• [DIRECTIONS]: Copy out the material from the line containing "You are a computer-use agent. Viewport: 724px" through the end, changing "double-arrow icon" to "double-chevron icon" and leaving everything else unaltered.

• [DATASET RECORDS]:
────────

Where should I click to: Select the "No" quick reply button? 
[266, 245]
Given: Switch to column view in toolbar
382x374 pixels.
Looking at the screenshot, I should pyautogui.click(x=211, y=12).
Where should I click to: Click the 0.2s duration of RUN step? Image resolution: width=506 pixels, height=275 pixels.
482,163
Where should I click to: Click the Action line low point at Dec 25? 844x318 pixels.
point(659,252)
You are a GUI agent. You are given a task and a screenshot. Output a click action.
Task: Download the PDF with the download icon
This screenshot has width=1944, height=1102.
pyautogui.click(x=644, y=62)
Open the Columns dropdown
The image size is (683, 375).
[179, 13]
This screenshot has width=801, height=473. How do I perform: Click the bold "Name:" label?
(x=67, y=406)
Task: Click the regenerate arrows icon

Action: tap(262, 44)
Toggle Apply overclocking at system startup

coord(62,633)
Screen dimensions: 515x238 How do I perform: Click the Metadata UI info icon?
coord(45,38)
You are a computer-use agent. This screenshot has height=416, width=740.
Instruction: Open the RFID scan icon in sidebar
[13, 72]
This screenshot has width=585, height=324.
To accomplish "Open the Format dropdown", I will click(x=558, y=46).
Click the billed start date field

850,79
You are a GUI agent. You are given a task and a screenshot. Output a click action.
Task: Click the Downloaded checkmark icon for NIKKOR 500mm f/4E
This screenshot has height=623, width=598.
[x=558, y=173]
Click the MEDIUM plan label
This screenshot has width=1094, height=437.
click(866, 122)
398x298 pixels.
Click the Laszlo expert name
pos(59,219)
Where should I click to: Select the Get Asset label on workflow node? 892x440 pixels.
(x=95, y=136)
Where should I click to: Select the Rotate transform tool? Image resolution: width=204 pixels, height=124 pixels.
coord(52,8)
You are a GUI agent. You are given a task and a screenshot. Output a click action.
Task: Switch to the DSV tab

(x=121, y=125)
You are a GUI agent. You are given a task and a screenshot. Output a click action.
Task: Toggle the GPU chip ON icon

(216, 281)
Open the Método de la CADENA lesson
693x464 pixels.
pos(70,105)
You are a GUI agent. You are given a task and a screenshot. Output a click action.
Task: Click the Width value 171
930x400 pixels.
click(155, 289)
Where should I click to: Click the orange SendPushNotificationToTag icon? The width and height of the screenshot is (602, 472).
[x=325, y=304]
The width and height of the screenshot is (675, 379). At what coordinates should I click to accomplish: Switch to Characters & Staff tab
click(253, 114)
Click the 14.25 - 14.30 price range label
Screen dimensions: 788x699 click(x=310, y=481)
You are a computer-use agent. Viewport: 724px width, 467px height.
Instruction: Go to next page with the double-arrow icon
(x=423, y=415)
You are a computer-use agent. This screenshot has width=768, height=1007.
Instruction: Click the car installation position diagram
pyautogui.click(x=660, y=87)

────────

• [OUTPUT]:
You are a computer-use agent. Viewport: 724px width, 467px height.
Instruction: Go to next page with the double-chevron icon
(x=423, y=415)
You are a computer-use agent. This screenshot has width=768, height=1007.
Instruction: Click the car installation position diagram
pyautogui.click(x=660, y=87)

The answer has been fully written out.